Dicevamo più sopra dell’avanguardistica sequenza dell’autopsia di Il cartaio: ecco, il programma radiofonico che ascoltano i due protagonisti di Vortex al loro risveglio a inizio film sembra un riferimento esplicito a quel frammento che segna, come detto, un passaggio importante nel cinema di Argento.
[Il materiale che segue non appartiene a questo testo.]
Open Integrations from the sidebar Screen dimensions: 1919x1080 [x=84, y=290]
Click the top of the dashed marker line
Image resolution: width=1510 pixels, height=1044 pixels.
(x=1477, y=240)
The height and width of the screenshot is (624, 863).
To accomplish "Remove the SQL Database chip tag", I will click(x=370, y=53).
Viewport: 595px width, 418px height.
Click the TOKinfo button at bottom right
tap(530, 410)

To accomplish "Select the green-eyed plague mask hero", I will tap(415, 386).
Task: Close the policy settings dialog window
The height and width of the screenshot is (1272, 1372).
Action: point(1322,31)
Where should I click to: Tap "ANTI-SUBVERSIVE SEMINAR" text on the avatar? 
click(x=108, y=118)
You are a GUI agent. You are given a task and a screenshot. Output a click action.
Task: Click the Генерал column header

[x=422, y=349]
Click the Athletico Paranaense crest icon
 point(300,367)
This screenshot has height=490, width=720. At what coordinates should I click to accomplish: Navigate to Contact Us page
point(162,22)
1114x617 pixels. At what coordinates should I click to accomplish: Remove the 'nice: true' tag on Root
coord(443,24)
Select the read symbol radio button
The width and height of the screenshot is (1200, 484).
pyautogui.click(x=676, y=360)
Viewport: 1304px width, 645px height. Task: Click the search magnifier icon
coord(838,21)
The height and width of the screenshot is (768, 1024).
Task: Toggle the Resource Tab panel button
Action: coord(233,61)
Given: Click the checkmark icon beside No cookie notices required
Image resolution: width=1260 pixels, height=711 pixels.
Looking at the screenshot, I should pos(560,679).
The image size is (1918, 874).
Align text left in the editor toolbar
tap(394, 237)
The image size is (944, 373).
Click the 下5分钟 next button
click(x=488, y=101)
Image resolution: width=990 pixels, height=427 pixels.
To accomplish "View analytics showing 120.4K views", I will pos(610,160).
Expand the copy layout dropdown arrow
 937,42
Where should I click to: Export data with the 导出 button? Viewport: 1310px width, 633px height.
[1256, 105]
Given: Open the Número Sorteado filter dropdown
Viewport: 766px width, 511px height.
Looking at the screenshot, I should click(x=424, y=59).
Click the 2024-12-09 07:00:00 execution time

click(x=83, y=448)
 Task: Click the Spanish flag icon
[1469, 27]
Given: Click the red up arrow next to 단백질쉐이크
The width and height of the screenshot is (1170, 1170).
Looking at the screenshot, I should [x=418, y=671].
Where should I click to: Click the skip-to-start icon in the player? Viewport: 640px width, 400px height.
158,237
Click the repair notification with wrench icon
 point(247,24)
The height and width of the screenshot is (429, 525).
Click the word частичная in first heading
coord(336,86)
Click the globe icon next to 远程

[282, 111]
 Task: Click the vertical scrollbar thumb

La discettazione degli esperti in radio sulla sepoltura e sulle convenzioni sociali che riguardano i cadaveri è per noi un rimando troppo forte proprio alla sequenza con la donna in rigor mortis da dissezionare nel film del 2004. «A tutti quelli il cui cervello si decomporrà prima del proprio cuore», si legge nella didascalia all’inizio del film di Noé, e riecheggia l’insistenza verso le esequie in questi titoli di Argento anni Duemila: dalla bara riesumata in La terza madre al mito del vampiro, del non-morto, affrontato per Dracula (2012). «Sol chi non lascia eredità d’affetti/ Poca gioia ha dell’urna; e se pur mira/ Dopo l’esequie, errar vede il suo spirto», dice Ugo Foscolo in Dei Sepolcri: e l’ultimo cinema di Argento è esattamente quello di uno spirito errante che ha paura di essere sepolto vivo (in Vortex, Poe è uno dei riferimenti ritornanti) e allo stesso tempo continua a demolire ancora e ancora il mausoleo che gli è stato eretto in vita, come tomba prematura.